The master narrative as boundary object makes non-sinister sense.

Here’s an interesting take on the idea of the Master Narrative from wikileaks:

Wikileaks has cracked the encryption to a key document relating to the war in Afghanistan. The document, titled “NATO in Afghanistan: Master Narrative”, details the “story” NATO representatives are to give to, and to avoid giving to, journalists.

Post-script:

What is ‘news’?
All of these definitions come from the first page of returns on a Google search (November 18, 2009) for the question, “What is news?”

Some definitions:

“Current or recent events broadcasted over a distribution medium or word of mouth. “
Wiki-answers

“News is stuff someone doesn’t want you to write. The rest is advertising”
What is “news” and what is “unethical”? Ted Neward’s blog

News informs, editorials seek to convince. News value is calculated by weighing news determinants and they are timeliness (“news is perishable”), prominence (“important people are more newsworthy than others”), proximity, consequence (“that which directly affects the reader has more news value”), Human Interest ie oddity, conflict, emotion “Notice!

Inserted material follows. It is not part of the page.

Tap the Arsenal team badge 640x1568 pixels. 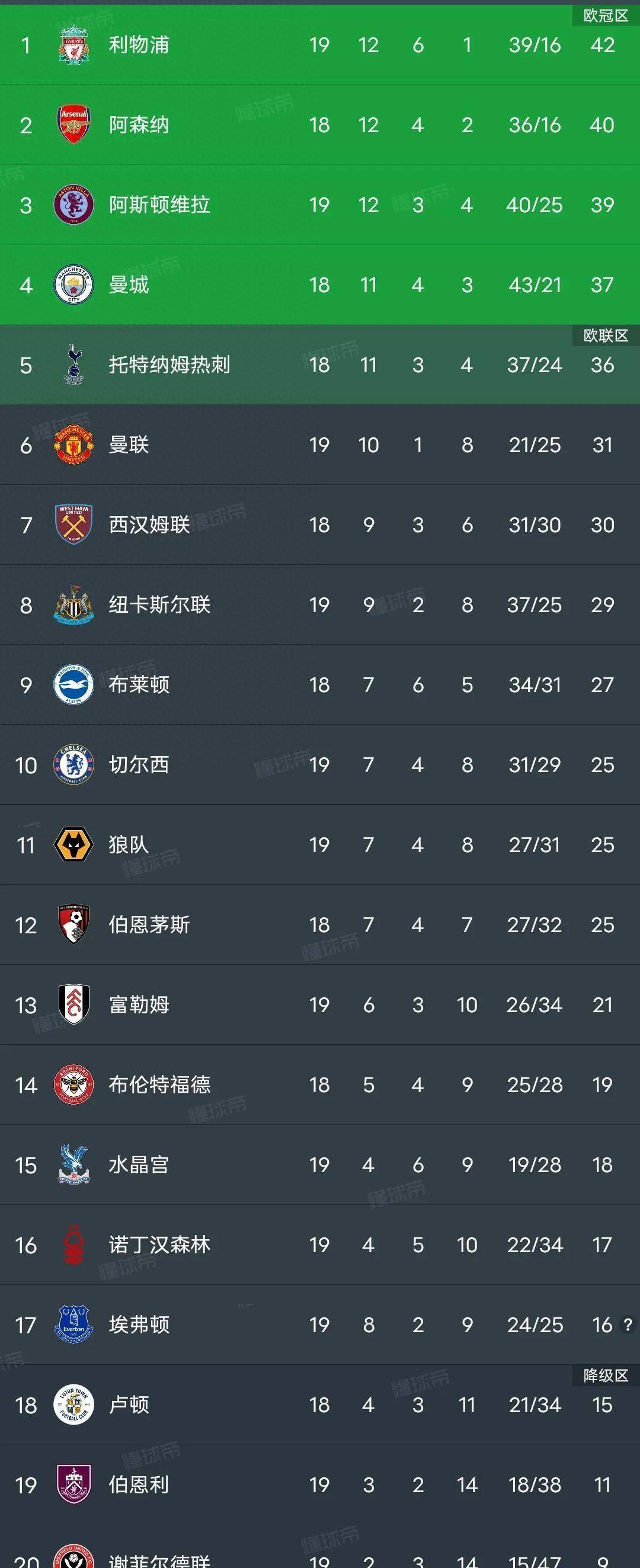[73, 124]
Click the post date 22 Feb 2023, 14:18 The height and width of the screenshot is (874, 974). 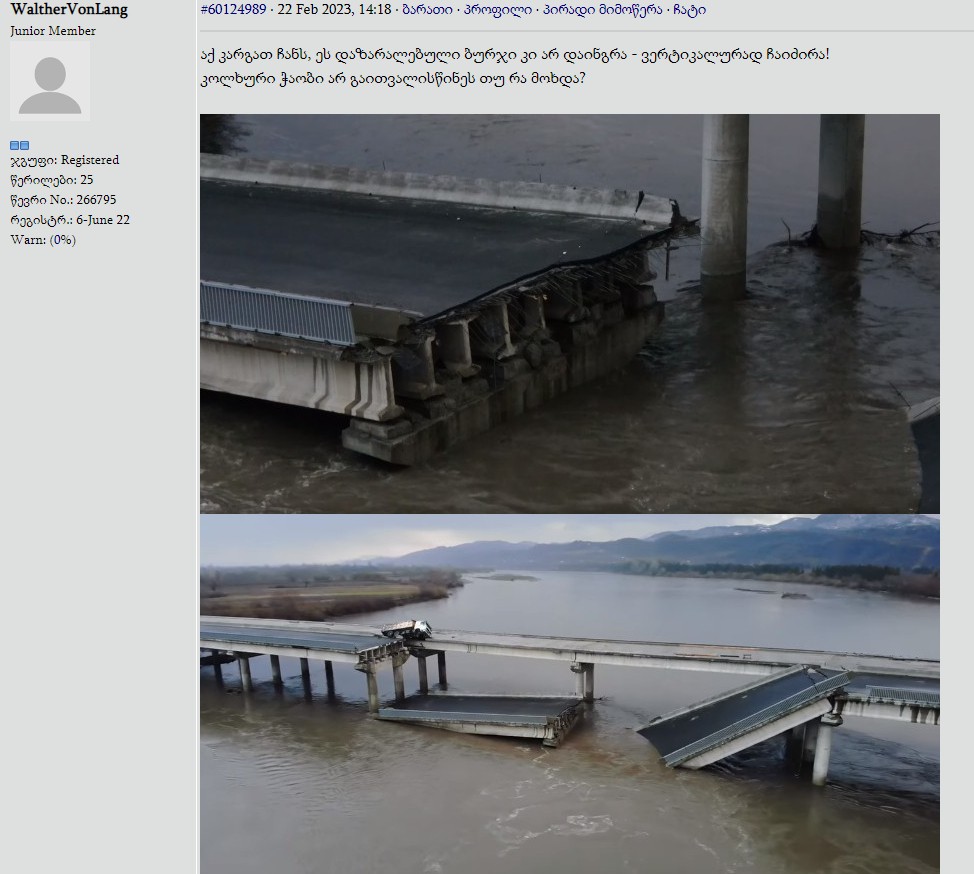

Exaggerating or distorting information based upon these factors is sensationalism”
The Gully What is news?

“When people think of news, they usually think of the stories and photographs which will appear on today’s newspaper front-pages – a significant occurrence which is ongoing or recent. News is often new to people… This crash on the highway to Abu Dhabi probably won’t be of much interest to a visitor or newspaper editor in Vienna. But to an Emirati, perhaps one of the thousands who regularly uses this road, this would be interesting news… This photograph of a blind woman in Uganda was uploaded as part of a story about life with sight-problems in the country. It prompts viewers to consider an aspect of African life that they may have not previously considered… Another example, this time from Milan, is photography from a tattoo convention. They are striking images, and provide a fascinated insight into an industry few people have contact with.”
What is news? Demotix

“Stories that are not time-sensitive but that focus on significant issues are often called “news features.” A story about one community’s struggle to deal with AIDS, for example, is a news feature. A story about a new treatment option for AIDS patients would be hard news.”
What is news? America.gov

“News has two priorities: it must be current, and it must mean something to people. A story about the environment and a story about the Oscars can both be newsworthy, for different reasons. On the surface at least, the objective of news is to inform the audience. It’s the job of all the news media to tell people what’s going on in their community – locally, nationally or globally. In this sense, the news media provide a valuable public service.”
What is News? Media Awareness Network

“News is something people WANT to know (interest) or NEED to know (public service).”
Lesson 1: Finding News BBC News educational website

“How do journalists decide what is news and what is not? How do they distinguish between a big news story and a small one? The answer is that they do it in exactly the same way as everybody else. Everybody makes those same judgments whenever they decide to talk about one event rather than another”
What is news? The News Manual

(Some more quotes on the question of ‘What is news?’ from The News Manual.)

It’s interesting to apply a master-narrative lens to these quotes. Like I say, it’s a useful Boundary Object.